Originally created 09/08/02

Partygoers honoring couple don't have to be wedding guests



Dear Carson: My niece is getting married and, due to limited financial resources, the ceremony and reception will be small and modest. This is a first-time bride. Some friends have expressed a desire to give her and her fiancea party. Is it inappropriate to invite people to a party who will not be invited to the wedding? I do not want guests to feel that they have been invited just so they will bring a gift. - Aunt Wants Answer

Dear Aunt: It is acceptable to invite guests to a party who are not invited to the ceremony. Get the word out that the wedding will be a very small affair and that you want friends to meet your niece's future husband. You could ask your hosts to include this wording on their invitation: "No presents, just your presence, please."

Dear Carson: I belong to a bridge group that meets every other week. One of the members is habitually late, sometimes by as much as a half to a full hour. How can we get her to be on time without giving offense? - Trumped In Iowa

Dear Trumped: When one person gets their needs met at the expense of others, a breach of etiquette occurs. Your tardy bridge friend obviously considers her time more valuable than yours. I suggest telling her that the three of you have been inconvenienced by her habitual tardiness. Tell her that as much as you shall miss her company, the next time she is late you will be forced to ask another player to take her place. Your group holds all the trumps. Good luck!

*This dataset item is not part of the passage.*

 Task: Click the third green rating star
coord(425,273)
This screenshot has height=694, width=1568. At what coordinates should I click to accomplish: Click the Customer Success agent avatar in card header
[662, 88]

Dear Carson: I attended a bridal shower in August of 2000. My shower gift to the bride was luggage and my wedding gift was a check. I work with the young woman and she has yet to acknowledge either by word of a note. Am I wrong to be troubled by this? - Irritated Co-worker

Dear Irritated: Ask her openly if she liked her gifts. Tell her that after two years with no acknowledgement from her you were beginning to wonder if either the envelope with your money or the tag on your luggage got misplaced. It is a different world out there with people feeling entitled and failing to be gracious. Thank goodness there are those like you who mind their manners.